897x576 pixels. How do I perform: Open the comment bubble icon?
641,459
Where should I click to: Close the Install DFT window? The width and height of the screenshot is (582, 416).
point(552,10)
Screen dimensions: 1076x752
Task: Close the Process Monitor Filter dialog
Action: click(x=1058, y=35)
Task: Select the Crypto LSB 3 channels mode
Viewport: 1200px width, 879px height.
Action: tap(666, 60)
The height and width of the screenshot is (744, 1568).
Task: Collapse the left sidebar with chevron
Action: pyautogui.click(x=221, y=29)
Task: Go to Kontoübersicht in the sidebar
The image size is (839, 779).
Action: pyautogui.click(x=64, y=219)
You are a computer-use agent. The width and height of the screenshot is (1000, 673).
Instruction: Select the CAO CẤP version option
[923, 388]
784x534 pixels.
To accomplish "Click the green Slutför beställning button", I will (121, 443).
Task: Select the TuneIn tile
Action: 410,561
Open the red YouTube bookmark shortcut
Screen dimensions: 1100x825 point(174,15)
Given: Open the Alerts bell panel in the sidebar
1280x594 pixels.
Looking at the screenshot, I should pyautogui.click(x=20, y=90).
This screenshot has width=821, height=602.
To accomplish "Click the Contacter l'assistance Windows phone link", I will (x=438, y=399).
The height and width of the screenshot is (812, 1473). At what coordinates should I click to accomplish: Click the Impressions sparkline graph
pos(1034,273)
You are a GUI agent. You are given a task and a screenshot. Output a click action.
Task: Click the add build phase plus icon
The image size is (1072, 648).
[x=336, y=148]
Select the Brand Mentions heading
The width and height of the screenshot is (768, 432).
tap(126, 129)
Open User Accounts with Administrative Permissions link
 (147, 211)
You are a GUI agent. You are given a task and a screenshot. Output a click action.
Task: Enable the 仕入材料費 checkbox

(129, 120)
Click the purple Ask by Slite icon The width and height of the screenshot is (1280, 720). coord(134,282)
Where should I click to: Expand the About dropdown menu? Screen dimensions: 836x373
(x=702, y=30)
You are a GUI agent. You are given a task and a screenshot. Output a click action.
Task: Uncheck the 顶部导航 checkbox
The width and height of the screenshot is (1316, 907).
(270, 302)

● Your assignment: Look above for the line with "Where should I click to: Close"; retype exactly that line, every line after it up to the line with "Task: Select the Crypto LSB 3 channels mode", and that line too, nothing else.

● Response to the task:
Where should I click to: Close the Install DFT window? The width and height of the screenshot is (582, 416).
point(552,10)
Screen dimensions: 1076x752
Task: Close the Process Monitor Filter dialog
Action: click(x=1058, y=35)
Task: Select the Crypto LSB 3 channels mode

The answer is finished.